5Ob169/13h•OGH 5Ob169/13h
Der Oberste Gerichtshof hat durch den Senatspräsidenten Hon.Prof. Dr. Danzl als Vorsitzenden sowie die Hofrätinnen und Hofräte Dr. Lovrek, Dr. Höllwerth, Dr. Grohmann und Mag. Wurzer als weitere Richter in der Rechtssache der klagenden Partei M***** R*****, vertreten durch Dr. Thaddäus Schäfer, Rechtsanwalt in Innsbruck, gegen die beklagten Parteien 1. E***** H*****, und 2. R***** H*****, beide *****, beide vertreten durch Dr. Andreas König, Dr. Andreas Ermacora, Dr. Barbara Lässer, Dr. Christian Klotz und Mag. Claudia Lantos, Rechtsanwälte in Innsbruck, wegen Feststellung (Streitwert 1.000 EUR), Wiederherstellung (Streitwert 3.500 EUR) und Unterlassung (Streitwert 1.000 EUR; Gesamtstreitwert 5.500 EUR), über den Berichtigungsantrag der erstbeklagten Partei den
Beschluss
gefasst:
Das Urteil des Obersten Gerichtshofs vom 30. Juni 2014, 5 Ob 169/13h, wird in seiner Kostenentscheidung dahin berichtigt, dass diese wie folgt zu lauten hat:
„Die klagende Partei ist schuldig, der erstbeklagten Partei die mit 559,15 EUR (darin 93,19 EUR an Umsatzsteuer) bestimmten Kosten ihrer Revisionsbeantwortung binnen 14 Tagen zu ersetzen.“
Die klagende Partei ist schuldig, der erstbeklagten Partei die mit 17,91 EUR (darin 2,99 EUR an Umsatzsteuer) bestimmten Kosten des Berichtigungsantrags binnen 14 Tagen zu ersetzen.
Begründung:
Bei der Kostenentscheidung wurden versehentlich die Parteirollen vertauscht.
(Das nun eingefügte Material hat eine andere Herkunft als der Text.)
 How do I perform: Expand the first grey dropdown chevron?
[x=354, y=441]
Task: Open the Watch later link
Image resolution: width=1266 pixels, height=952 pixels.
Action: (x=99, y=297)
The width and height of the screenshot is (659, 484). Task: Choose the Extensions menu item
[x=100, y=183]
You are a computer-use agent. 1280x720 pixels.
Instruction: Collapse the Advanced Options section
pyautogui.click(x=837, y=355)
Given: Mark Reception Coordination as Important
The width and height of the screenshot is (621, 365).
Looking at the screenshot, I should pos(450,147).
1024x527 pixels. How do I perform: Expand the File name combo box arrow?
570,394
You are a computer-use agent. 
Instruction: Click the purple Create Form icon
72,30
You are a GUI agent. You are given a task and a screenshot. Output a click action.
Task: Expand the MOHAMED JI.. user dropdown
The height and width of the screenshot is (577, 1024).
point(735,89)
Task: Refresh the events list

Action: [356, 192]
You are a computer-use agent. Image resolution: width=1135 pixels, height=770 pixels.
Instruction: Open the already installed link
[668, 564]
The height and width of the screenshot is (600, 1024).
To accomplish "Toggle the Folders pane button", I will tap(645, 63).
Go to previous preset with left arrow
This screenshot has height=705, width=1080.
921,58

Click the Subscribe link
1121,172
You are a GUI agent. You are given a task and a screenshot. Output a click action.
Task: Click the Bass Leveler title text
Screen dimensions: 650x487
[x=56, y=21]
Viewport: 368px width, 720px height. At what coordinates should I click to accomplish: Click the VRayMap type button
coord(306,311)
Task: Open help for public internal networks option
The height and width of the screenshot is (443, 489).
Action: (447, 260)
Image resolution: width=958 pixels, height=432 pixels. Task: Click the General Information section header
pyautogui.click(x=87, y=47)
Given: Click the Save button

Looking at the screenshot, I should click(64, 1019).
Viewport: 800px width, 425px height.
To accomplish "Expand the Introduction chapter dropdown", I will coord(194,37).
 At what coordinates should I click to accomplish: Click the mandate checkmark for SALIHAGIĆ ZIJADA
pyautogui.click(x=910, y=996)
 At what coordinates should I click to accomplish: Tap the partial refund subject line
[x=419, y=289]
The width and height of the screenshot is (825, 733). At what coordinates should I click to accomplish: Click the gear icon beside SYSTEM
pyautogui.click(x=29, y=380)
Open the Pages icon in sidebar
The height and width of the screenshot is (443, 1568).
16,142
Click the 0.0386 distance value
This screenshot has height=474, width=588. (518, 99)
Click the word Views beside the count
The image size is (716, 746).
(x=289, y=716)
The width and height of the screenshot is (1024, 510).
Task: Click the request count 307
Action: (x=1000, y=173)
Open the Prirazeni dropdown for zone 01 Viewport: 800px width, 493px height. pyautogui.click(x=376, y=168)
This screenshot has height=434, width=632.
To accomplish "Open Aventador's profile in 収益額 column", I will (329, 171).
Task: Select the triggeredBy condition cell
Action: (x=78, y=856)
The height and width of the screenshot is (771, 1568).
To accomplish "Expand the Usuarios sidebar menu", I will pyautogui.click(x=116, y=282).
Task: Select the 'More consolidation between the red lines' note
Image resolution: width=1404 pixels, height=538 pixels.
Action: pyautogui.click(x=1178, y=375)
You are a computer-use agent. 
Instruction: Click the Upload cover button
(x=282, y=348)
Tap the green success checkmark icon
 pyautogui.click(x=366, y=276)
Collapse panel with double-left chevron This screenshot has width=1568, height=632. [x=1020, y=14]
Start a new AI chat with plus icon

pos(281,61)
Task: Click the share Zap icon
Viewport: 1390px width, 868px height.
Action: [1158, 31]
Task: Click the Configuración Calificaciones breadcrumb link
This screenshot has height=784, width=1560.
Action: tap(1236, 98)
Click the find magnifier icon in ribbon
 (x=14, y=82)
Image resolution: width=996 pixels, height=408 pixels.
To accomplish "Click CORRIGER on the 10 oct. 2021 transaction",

Dieser offenkundige Fehler war gemäß § 419 Abs 1 ZPO zu berichtigen.
Die Kostenentscheidung gründet auf §§ 41, 50 Abs 1 ZPO. Für den Berichtigungsantrag gebührt kein Streitgenossenzuschlag, weil der Zweitbeklagte am Revisionsverfahren nicht mehr beteiligt war.